The Gulf Long-Term Follow-up (GuLF) Study is a prospective cohort study of health effects associated with oil spill response and clean-up following the 2010 Deepwater Horizon Disaster (DWH). As part of the study, spirometry testing of lung function was carried out in home visits across multiple states. Few studies have described factors associated with spirometry test failure in field-based settings.
Our objective was to identify what factors, if any, predict test failure among GuLF Study participants who completed spirometry testing in a non-traditional setting.
Trained examiners administered spirometry (May 2011–May 2013) to 10,019 participants living in US Gulf States (LA, MS, TX, AL, FL) using an Easy-on ultrasonic spirometer. We applied American Thoracic Society/European Respiratory Society quality criteria to determine quality test failure and identified factors predictive of failure using both a Stepwise and a LASSO model. We calculated odds ratios and 95% confidence intervals (CIs) for associations of selected factors with test failure.
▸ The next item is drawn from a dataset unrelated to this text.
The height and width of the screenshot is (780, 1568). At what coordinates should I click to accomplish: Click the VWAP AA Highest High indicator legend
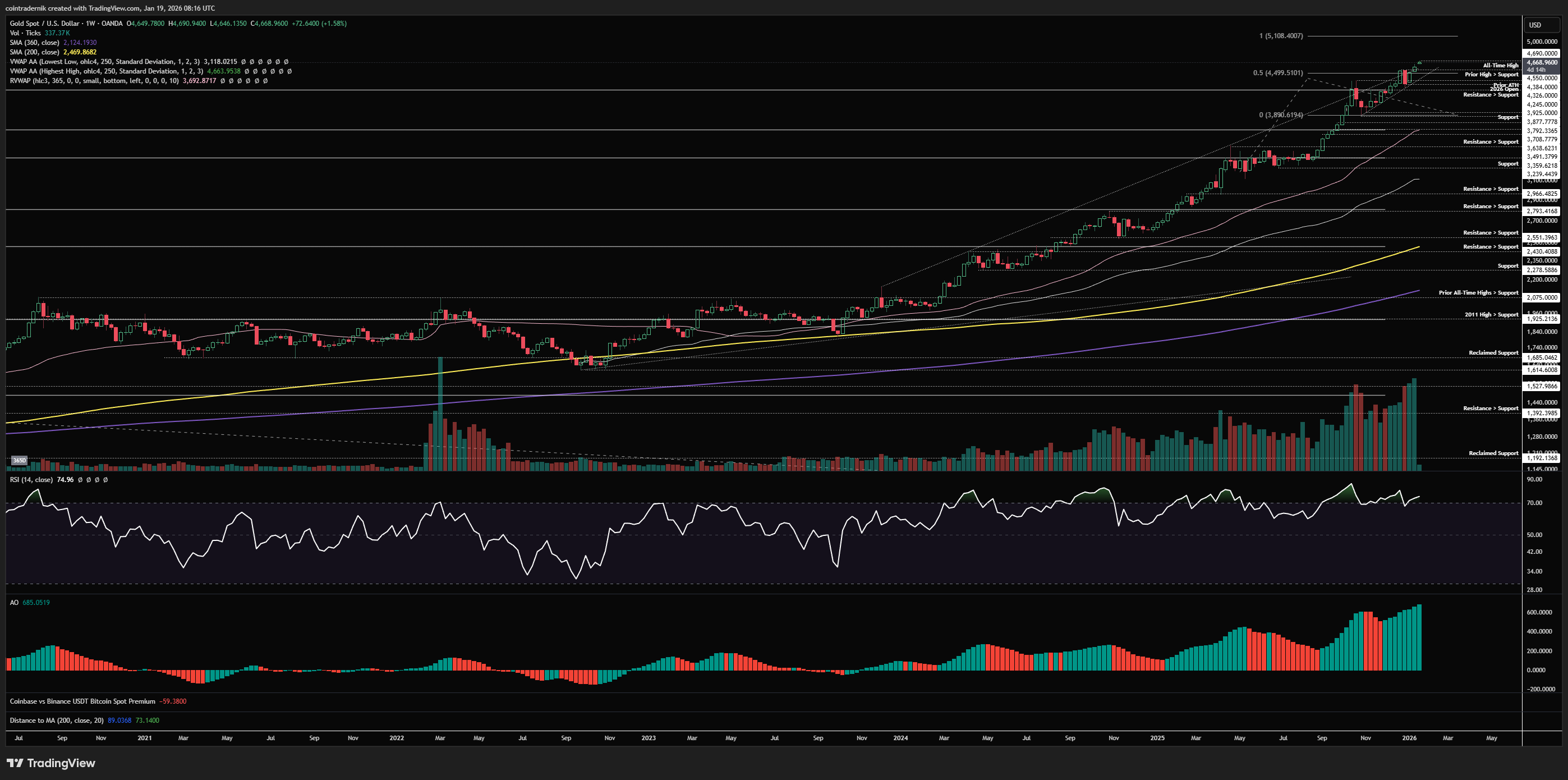[x=107, y=71]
Among GuLF Study participants who conducted spirometry, self-reported African American/Black participants (OR: 1.39, 95% CI: 1.23,1.56); men (OR:1.61, 95% CI: 1.41,1.83); and those making less than $20,000 per year (OR: 1.45, 95% CI: 1.26,1.67) were more likely to fail quality testing, while those who were obese were less likely to fail (OR: 0.61, 95% CI: 0.42,0.89).
Field-based studies involving spirometry should identify and account for participant factors that may influence test failure. Coaching that is tailored to those less likely to have experience with spirometry may help reduce test failure rates.